Web development standards are almost unrecognizable from just a few short decades ago. What was a niche profession has gone mainstream and as a result the quality of the end product is constantly improving. We all remember how terrible websites in the past were for usability and stability. Many modern developers would be shocked if they peeked under the covers of history.
We aren’t done yet though and the race for greater efficiency and efficacy means it’s difficult for humans to keep everything under control. AI tools have already made a significant impact on the way we think about web development in today’s world. Yet we are still some way off humans being completely replaced as it seems like the combination of human and machine is the optimal solution at the moment.
Deloitte Expert, David Schatsky puts it succinctly, “AI supports humans throughout the software development lifecycle”. He continues, “As with most automation, AI here accelerates the work. In some cases it eliminates certain tasks, but people are still needed throughout.”
The market is expected to grow rapidly with the entire AI industry to be worth $125bn by 2025 according to Statista. That’s 5 times the market value of today and it’s crucial for web developers to keep up with the trend or risk being outcompeted. Here are some of the ways they can use AI to enhance their web development.
This stage can be the bane of a developer’s life. They might execute their technical tasks to perfection but if there are gaps in the requirements, they can be forced back to square one.
Infosys Nia is a leading AI system in this area. It allows software development companies to gather a huge amount of data from their clients such as business processes, technical systems, and legal systems and store it in a database. This can then be analyzed and issues in requirements found before even moving to design.
This solves a major problem for enterprises who struggle under the weight of the mass of documentation they have piled high.

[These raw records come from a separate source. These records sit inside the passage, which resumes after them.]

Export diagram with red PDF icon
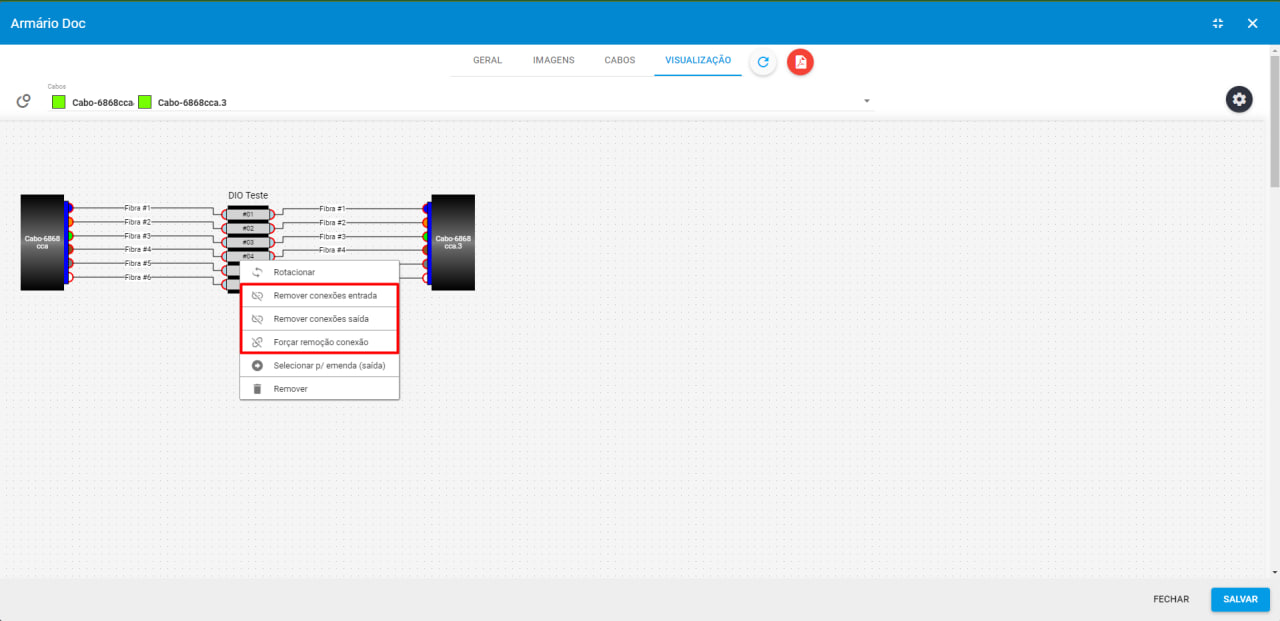 [800, 62]
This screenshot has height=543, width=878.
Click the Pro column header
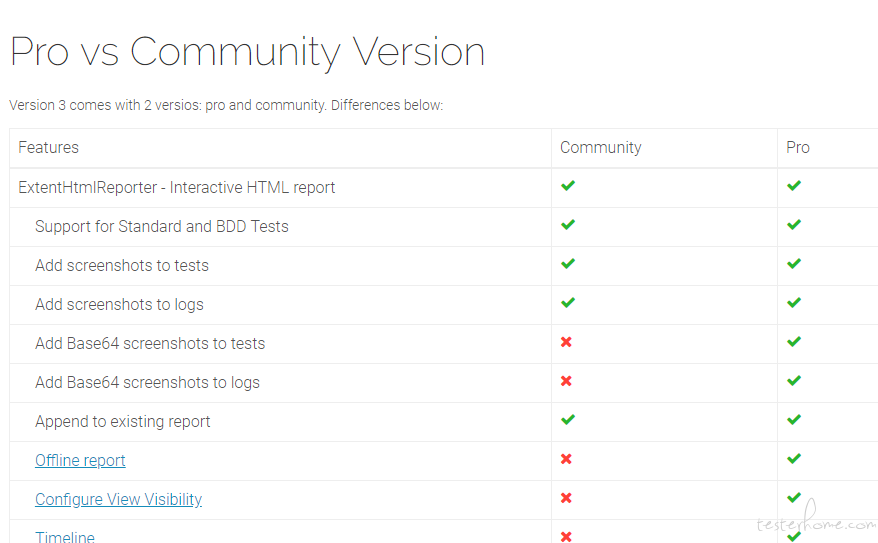797,147
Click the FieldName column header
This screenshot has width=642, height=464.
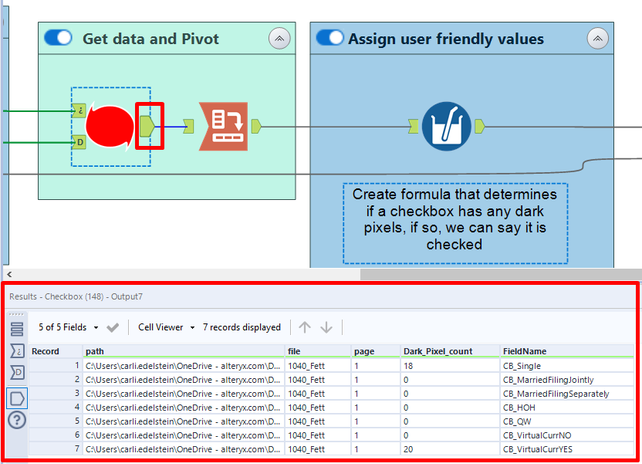click(525, 351)
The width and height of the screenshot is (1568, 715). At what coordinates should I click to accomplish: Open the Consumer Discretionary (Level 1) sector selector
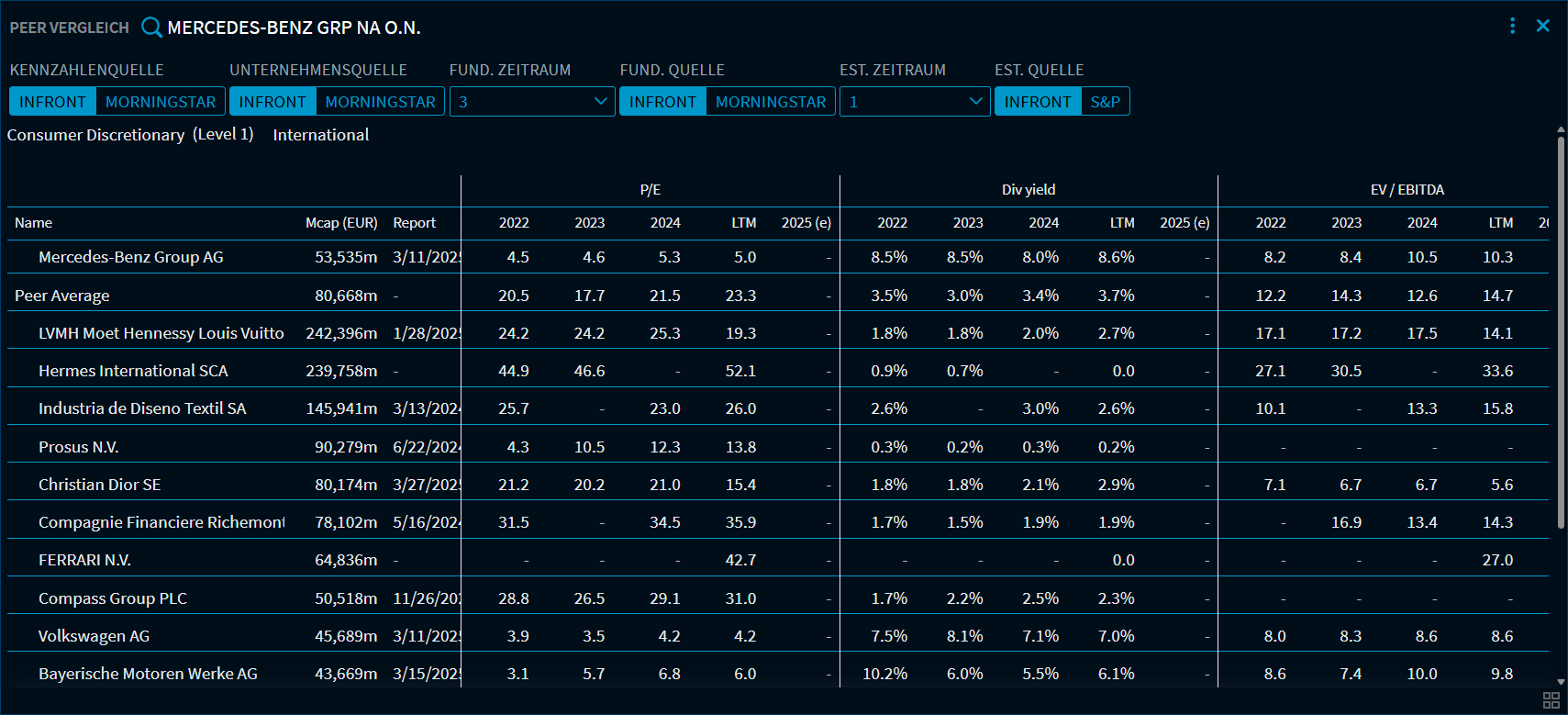[x=130, y=135]
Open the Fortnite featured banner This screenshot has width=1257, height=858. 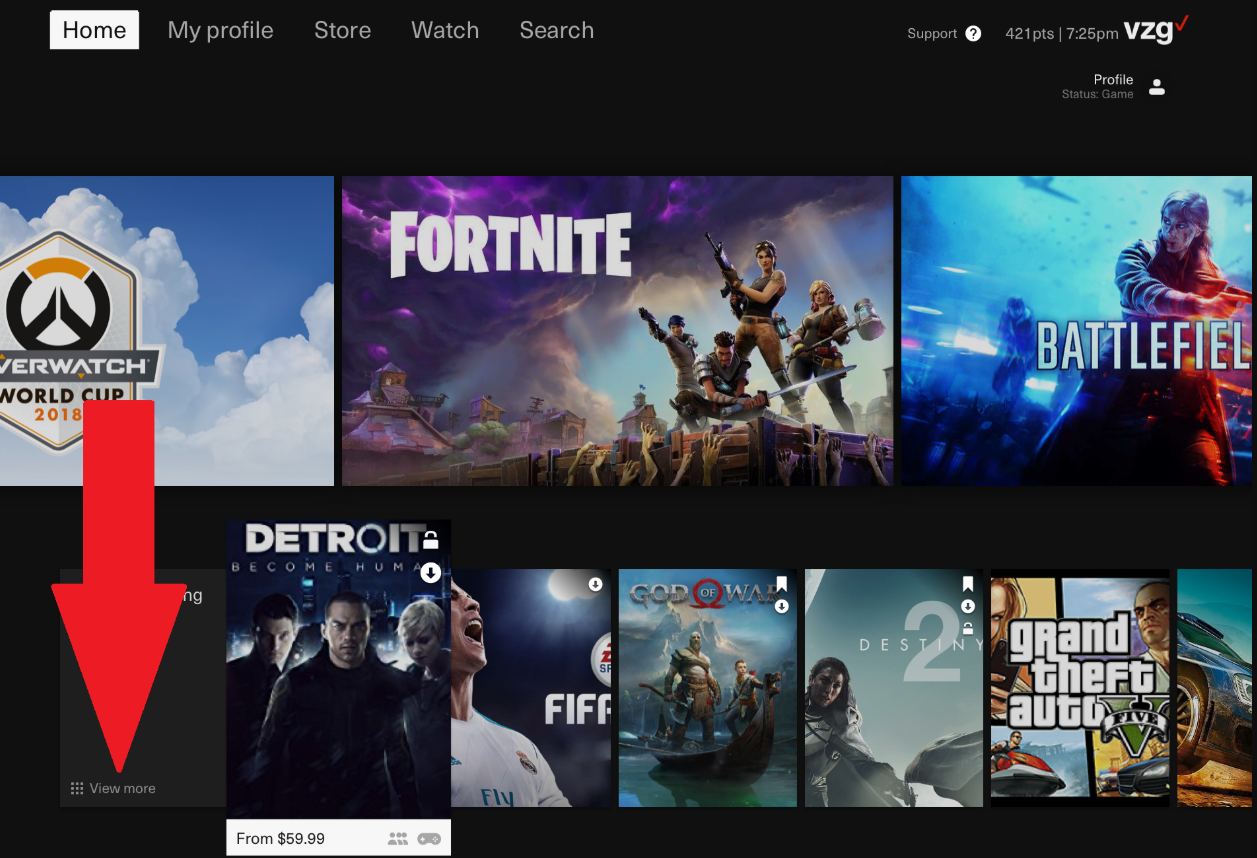point(617,331)

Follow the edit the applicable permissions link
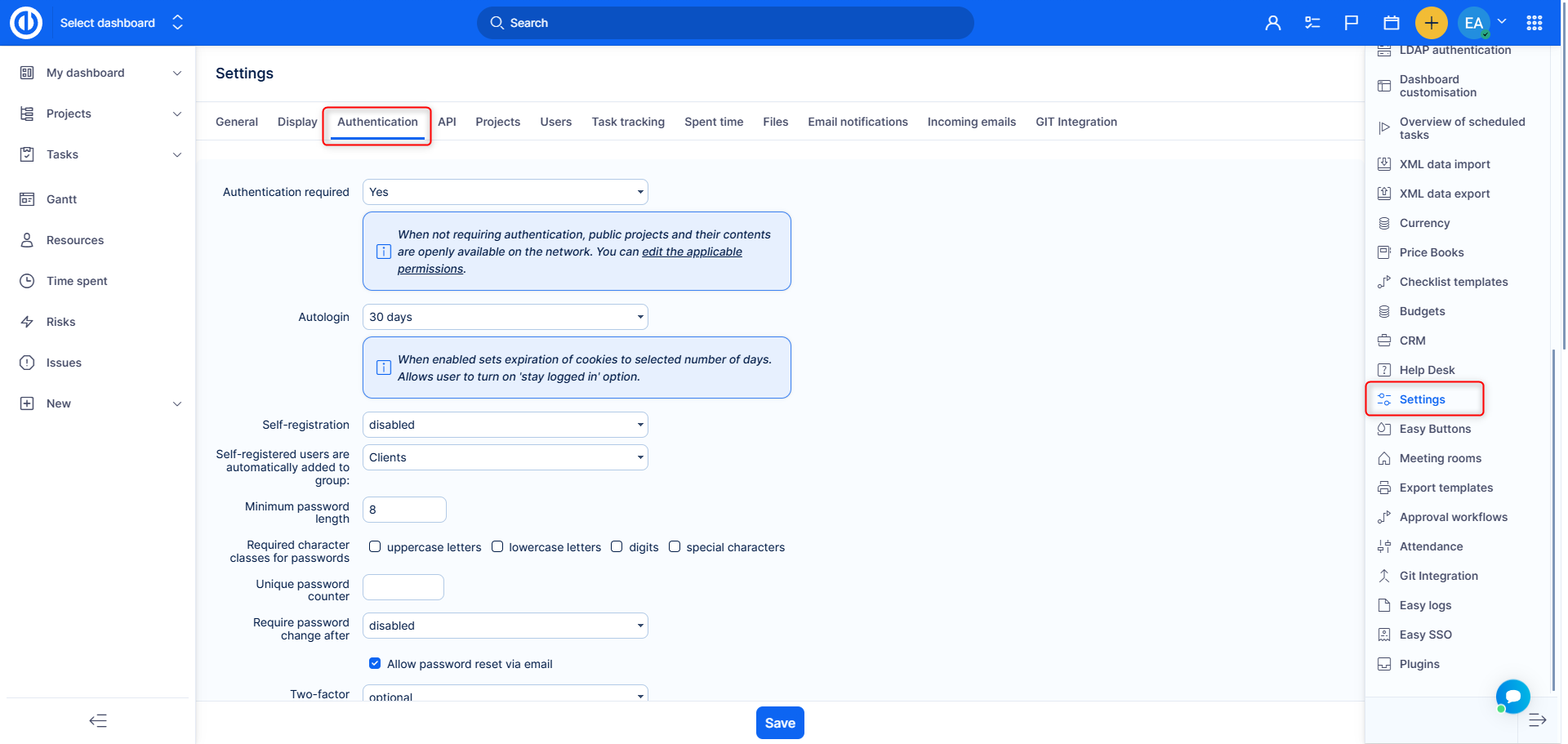(692, 252)
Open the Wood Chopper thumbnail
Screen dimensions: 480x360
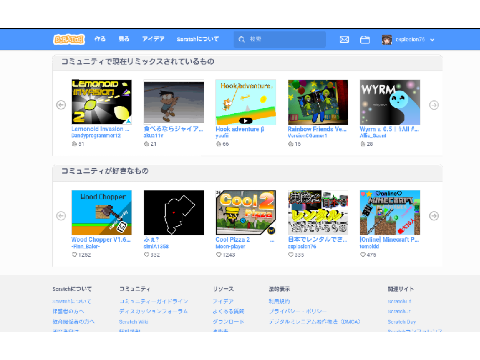[x=102, y=213]
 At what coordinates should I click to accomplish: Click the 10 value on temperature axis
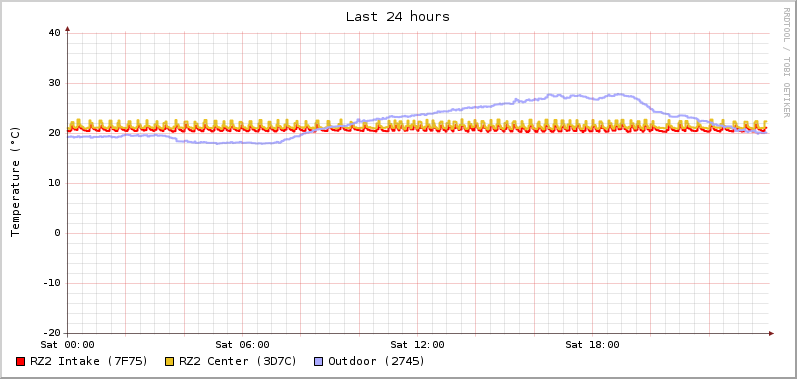pos(54,183)
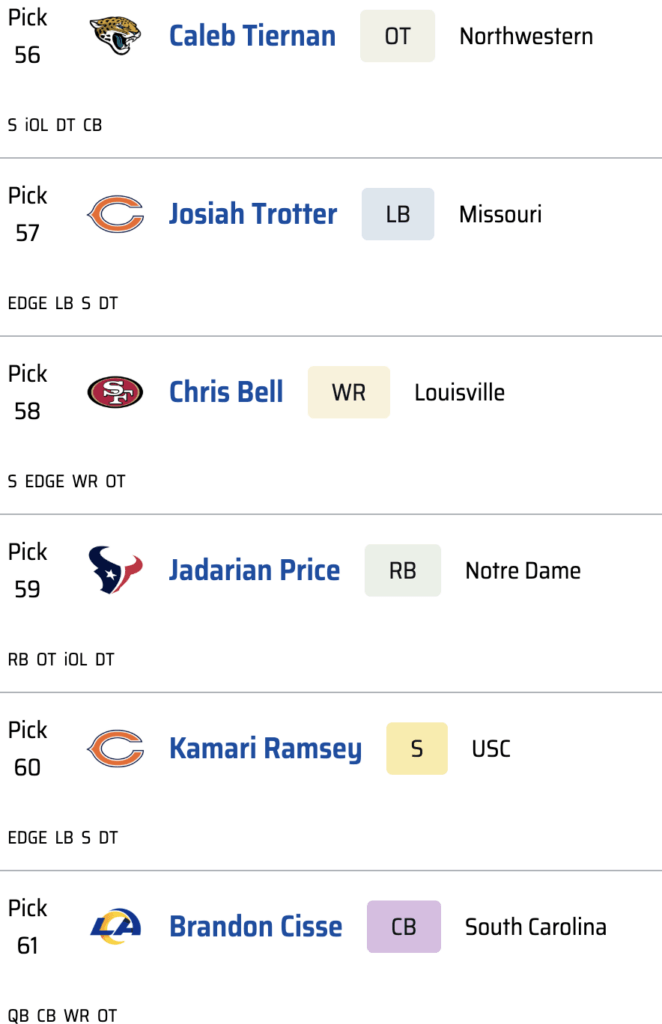Click the RB badge next to Jadarian Price
This screenshot has width=662, height=1024.
click(402, 570)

Infosys found 68% of enterprises struggle to derive insights from their documents.
It also saves the developers time in needing to go back and forth with stakeholders for clarification questions as it can identify what information is missing early on. This means a smoother dev cycle with less context switching.
It’s difficult to put a value on how significant this technology is as one mistake in requirements that sneaks through could end up costing a company millions and wasting valuable developer time.
Making the inaccessible accessible
It’s been too common in the past for websites to be built with only the able-bodied in mind. Yet statistics from the CDC show that 1 in 4 Americans live with a disability. Making sure a website is available for everyone isn’t just nice to have, it’s a legal requirement and failure can lead to lawsuits citing the ADA. In fact, these lawsuits are on the rise and the minimum fine you could be hit with is $4000.
Making an entire site accessible is not straightforward, though, and the Web Content Accessibility Guidelines are not a short read. It’s understandable for a human to miss something when trying to cater to such a diverse customer base.
In addition to trying to understand if you’re meeting every requirement, you’re also most likely updating website content on the regular. That means constantly having a developer manually making content accessible, and that cost adds up quickly.
This is why AI-powered tools such as accessiBe are so crucial for the future. This tool automates the process to save you legal battles, time, and money. Their AI tech optimizes for screen-readers and for keyboard navigation, and their user interface allows users to make color adjustments, pause flashing ads, and more. After the initial installation, it scans the website every 24 hours for new content that has to be adjusted.
Another common problem for human web developers is the tendency to make tiny mistakes that can have severe consequences. It can then take hours to spot the offending character and put pressure on deadlines.
New software can catch bugs before even going to testing as the coder types. It can reduce keystrokes by up to 50% and make the coding process far more efficient. One example of a software that does this is Microsoft’s Code Defect AI. It in particular highlights code structures known to cause problems in the past so they can be avoided.
There are also functions like Automatic Code Generation that create a fast base for a developer so they have more time to focus on the more difficult aspects of a requirement. The technology isn’t at the stage where it can create fully production ready code but it can take a design and turn it into something a developer can tinker with. This reduces the pressure so complex functionalities can be unit tested with more breathing space.
Even with AI in the development stage, there are bound to be some defects that slip through. As all developers know, the earlier a bug can be spotted, the easier it is to fix and the less damage it causes. Zero defects is usually a dream rather than the reality.
Automated testing using AI can significantly reduce the likelihood of a bug reaching production. This saves immeasurable time and reputation as there is less need for human intervention post go live. Understandably, stability is incredibly important to ensure customers are getting the best experience possible all of the time.
TestimIo is an example of automated testing software that relies on AI. It uses previous examples of real-life user data to test codebases for stability and ensure different process flows can be carried out without any issues.
One clever feature is that rather than relying on simple css selectors, Testimlo inspects the DOM to assess elements thus ensuring the tests continue to work even after minor nomenclature changes. It also uses smart wait times between tasks in the process map to replicate real users as best as possible.
Too many think of AI as the future but it’s also the present. 50% of businesses have already adopted AI in at least one function according to McKinsey.
Those who can make use of the transformative aspects of the technology will be empowered to have faster and less risky development cycles. They’ll have an advantage over those using more traditional methods who may be left behind in their wave.
The goal isn’t to replace a development team but to augment them and allow them to maximize their output with less time wasted.